TASK TO CARRY OUT – Please find all lines containing "Given" in the listing below and copy them.

MATERIAL FOR THIS EXERCISE –
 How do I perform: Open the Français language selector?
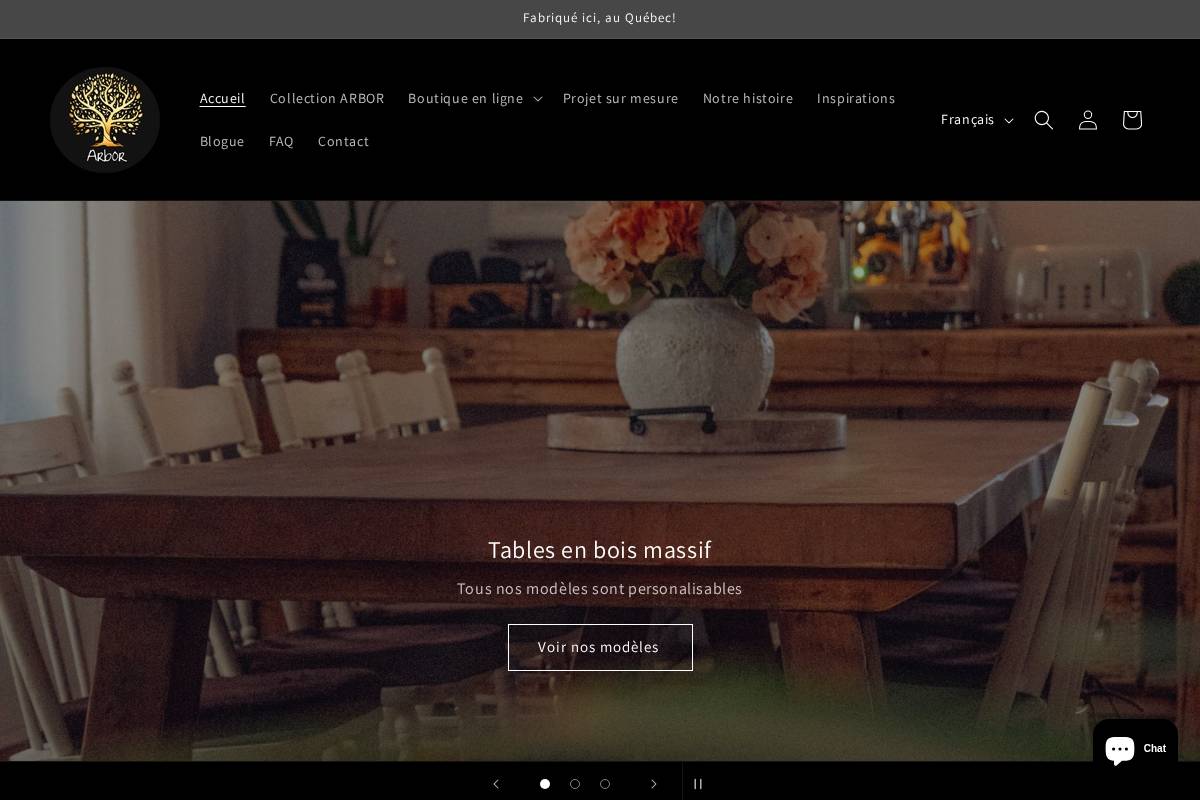click(976, 119)
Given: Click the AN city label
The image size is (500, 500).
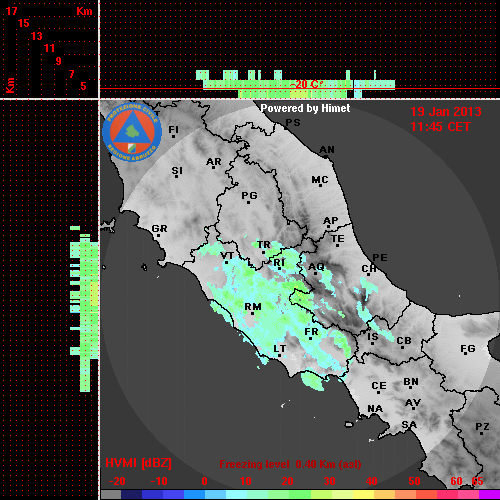Looking at the screenshot, I should [327, 150].
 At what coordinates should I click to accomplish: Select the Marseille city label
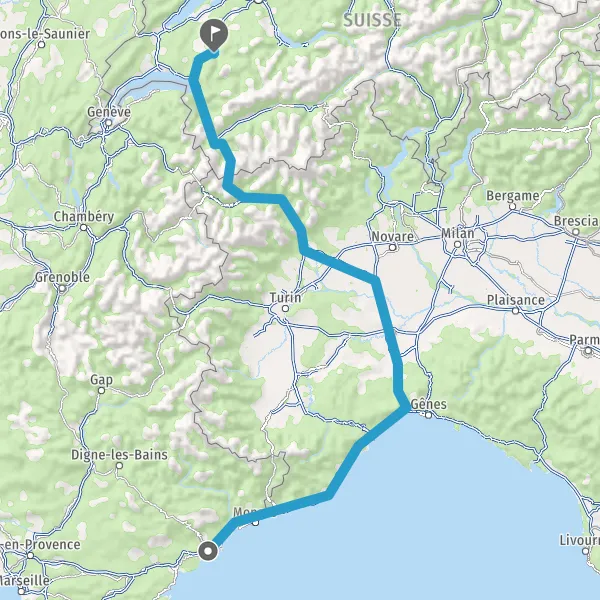tap(24, 580)
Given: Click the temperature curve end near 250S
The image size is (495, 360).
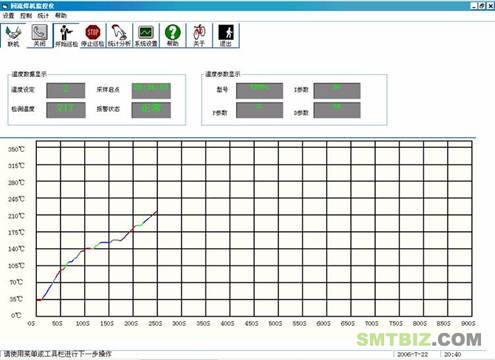Looking at the screenshot, I should point(157,211).
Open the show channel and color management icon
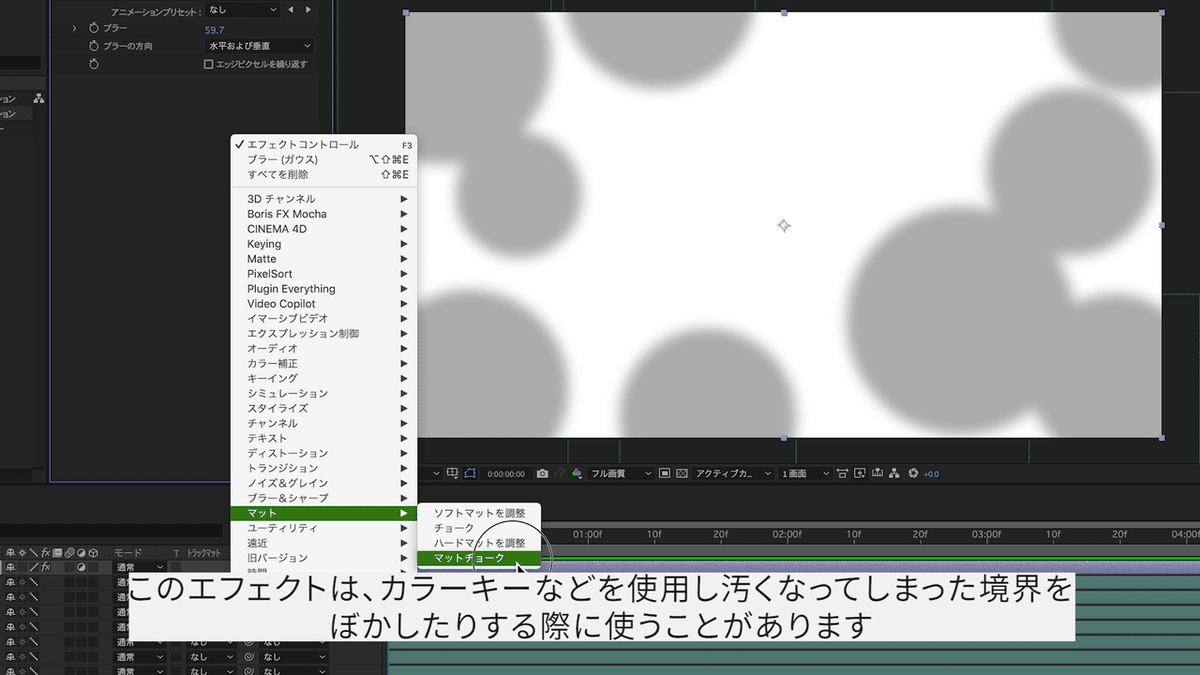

TASK SOLUTION –
Given: Click the AN city label
Given: Click the temperature curve end near 250S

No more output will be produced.